## [Objective]
Rewrite the records below, swapping "viewer" for "panel" and leaving every other word untouched. Omit the pictures from your version.
** start Dataset content **
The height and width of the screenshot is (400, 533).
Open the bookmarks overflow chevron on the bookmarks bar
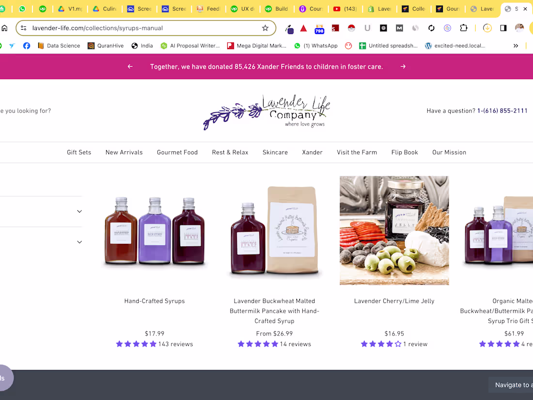516,46
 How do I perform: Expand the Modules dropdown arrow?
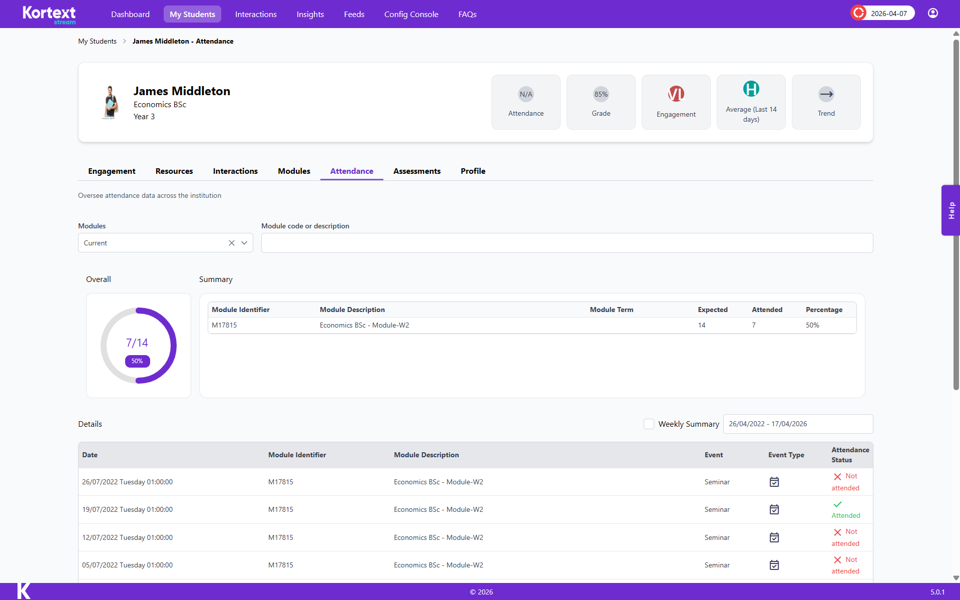[x=244, y=243]
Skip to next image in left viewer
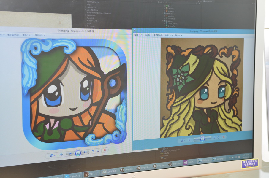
** end Dataset content **
## [Exercise output]
The height and width of the screenshot is (400, 533).
Open the bookmarks overflow chevron on the bookmarks bar
516,46
 How do I perform: Expand the Modules dropdown arrow?
[x=244, y=243]
Skip to next image in left panel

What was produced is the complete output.